[[ THE RECORDS, beginning ]]

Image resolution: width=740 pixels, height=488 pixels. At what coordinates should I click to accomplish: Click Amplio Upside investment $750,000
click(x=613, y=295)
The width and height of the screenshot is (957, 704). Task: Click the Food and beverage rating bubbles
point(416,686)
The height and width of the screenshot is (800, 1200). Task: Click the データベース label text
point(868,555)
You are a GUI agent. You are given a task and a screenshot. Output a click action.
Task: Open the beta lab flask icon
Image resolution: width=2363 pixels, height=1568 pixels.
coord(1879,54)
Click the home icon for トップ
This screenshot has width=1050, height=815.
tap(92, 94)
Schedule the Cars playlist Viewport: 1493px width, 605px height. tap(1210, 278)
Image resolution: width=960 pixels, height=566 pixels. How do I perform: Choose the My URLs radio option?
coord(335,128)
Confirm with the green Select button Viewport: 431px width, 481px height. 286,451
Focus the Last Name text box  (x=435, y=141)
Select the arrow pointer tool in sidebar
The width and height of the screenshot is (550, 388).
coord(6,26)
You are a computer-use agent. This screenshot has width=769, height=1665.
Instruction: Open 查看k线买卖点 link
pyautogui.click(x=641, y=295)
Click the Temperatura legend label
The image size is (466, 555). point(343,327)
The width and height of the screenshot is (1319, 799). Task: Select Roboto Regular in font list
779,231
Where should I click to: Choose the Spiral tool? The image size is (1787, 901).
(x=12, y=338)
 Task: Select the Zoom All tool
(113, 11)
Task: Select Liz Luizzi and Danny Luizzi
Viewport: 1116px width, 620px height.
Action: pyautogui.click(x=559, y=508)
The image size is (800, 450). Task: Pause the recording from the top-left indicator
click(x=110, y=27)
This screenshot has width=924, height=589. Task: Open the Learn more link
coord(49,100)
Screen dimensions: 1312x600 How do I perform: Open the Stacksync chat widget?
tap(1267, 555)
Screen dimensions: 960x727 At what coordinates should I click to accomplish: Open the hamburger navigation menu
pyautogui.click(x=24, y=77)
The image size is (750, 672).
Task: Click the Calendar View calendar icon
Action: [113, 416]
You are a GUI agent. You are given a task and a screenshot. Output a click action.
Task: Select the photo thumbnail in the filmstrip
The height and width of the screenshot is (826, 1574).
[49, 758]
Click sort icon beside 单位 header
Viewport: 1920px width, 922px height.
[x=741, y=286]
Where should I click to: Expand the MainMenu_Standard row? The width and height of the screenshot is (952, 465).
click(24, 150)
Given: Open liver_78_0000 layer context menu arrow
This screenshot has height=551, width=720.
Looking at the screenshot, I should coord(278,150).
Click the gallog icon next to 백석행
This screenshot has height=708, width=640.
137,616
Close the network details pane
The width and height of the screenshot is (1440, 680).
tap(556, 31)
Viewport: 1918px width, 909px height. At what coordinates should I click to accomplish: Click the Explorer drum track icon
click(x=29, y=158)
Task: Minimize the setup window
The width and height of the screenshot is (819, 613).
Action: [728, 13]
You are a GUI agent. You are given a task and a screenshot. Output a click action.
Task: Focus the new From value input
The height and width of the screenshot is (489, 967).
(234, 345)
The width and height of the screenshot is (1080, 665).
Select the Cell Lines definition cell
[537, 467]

[[ THE RECORDS, end ]]

ASSIGNED TASK: Transcribe all the entries, keeping each one exactly as it is.

RESPONSE TO THIS TASK:
Image resolution: width=740 pixels, height=488 pixels. At what coordinates should I click to accomplish: Click Amplio Upside investment $750,000
click(x=613, y=295)
The width and height of the screenshot is (957, 704). Task: Click the Food and beverage rating bubbles
point(416,686)
The height and width of the screenshot is (800, 1200). Task: Click the データベース label text
point(868,555)
You are a GUI agent. You are given a task and a screenshot. Output a click action.
Task: Open the beta lab flask icon
Image resolution: width=2363 pixels, height=1568 pixels.
coord(1879,54)
Click the home icon for トップ
This screenshot has width=1050, height=815.
tap(92, 94)
Schedule the Cars playlist Viewport: 1493px width, 605px height. tap(1210, 278)
Image resolution: width=960 pixels, height=566 pixels. How do I perform: Choose the My URLs radio option?
coord(335,128)
Confirm with the green Select button Viewport: 431px width, 481px height. 286,451
Focus the Last Name text box  (x=435, y=141)
Select the arrow pointer tool in sidebar
The width and height of the screenshot is (550, 388).
coord(6,26)
You are a computer-use agent. This screenshot has width=769, height=1665.
Instruction: Open 查看k线买卖点 link
pyautogui.click(x=641, y=295)
Click the Temperatura legend label
The image size is (466, 555). point(343,327)
The width and height of the screenshot is (1319, 799). Task: Select Roboto Regular in font list
779,231
Where should I click to: Choose the Spiral tool? The image size is (1787, 901).
(x=12, y=338)
 Task: Select the Zoom All tool
(113, 11)
Task: Select Liz Luizzi and Danny Luizzi
Viewport: 1116px width, 620px height.
Action: pyautogui.click(x=559, y=508)
The image size is (800, 450). Task: Pause the recording from the top-left indicator
click(x=110, y=27)
This screenshot has width=924, height=589. Task: Open the Learn more link
coord(49,100)
Screen dimensions: 1312x600 How do I perform: Open the Stacksync chat widget?
tap(1267, 555)
Screen dimensions: 960x727 At what coordinates should I click to accomplish: Open the hamburger navigation menu
pyautogui.click(x=24, y=77)
The image size is (750, 672).
Task: Click the Calendar View calendar icon
Action: [113, 416]
You are a GUI agent. You are given a task and a screenshot. Output a click action.
Task: Select the photo thumbnail in the filmstrip
The height and width of the screenshot is (826, 1574).
[49, 758]
Click sort icon beside 单位 header
Viewport: 1920px width, 922px height.
[x=741, y=286]
Where should I click to: Expand the MainMenu_Standard row? The width and height of the screenshot is (952, 465).
click(24, 150)
Given: Open liver_78_0000 layer context menu arrow
This screenshot has height=551, width=720.
Looking at the screenshot, I should coord(278,150).
Click the gallog icon next to 백석행
This screenshot has height=708, width=640.
137,616
Close the network details pane
The width and height of the screenshot is (1440, 680).
tap(556, 31)
Viewport: 1918px width, 909px height. At what coordinates should I click to accomplish: Click the Explorer drum track icon
click(x=29, y=158)
Task: Minimize the setup window
The width and height of the screenshot is (819, 613).
Action: [728, 13]
You are a GUI agent. You are given a task and a screenshot. Output a click action.
Task: Focus the new From value input
The height and width of the screenshot is (489, 967).
(234, 345)
The width and height of the screenshot is (1080, 665).
Select the Cell Lines definition cell
[537, 467]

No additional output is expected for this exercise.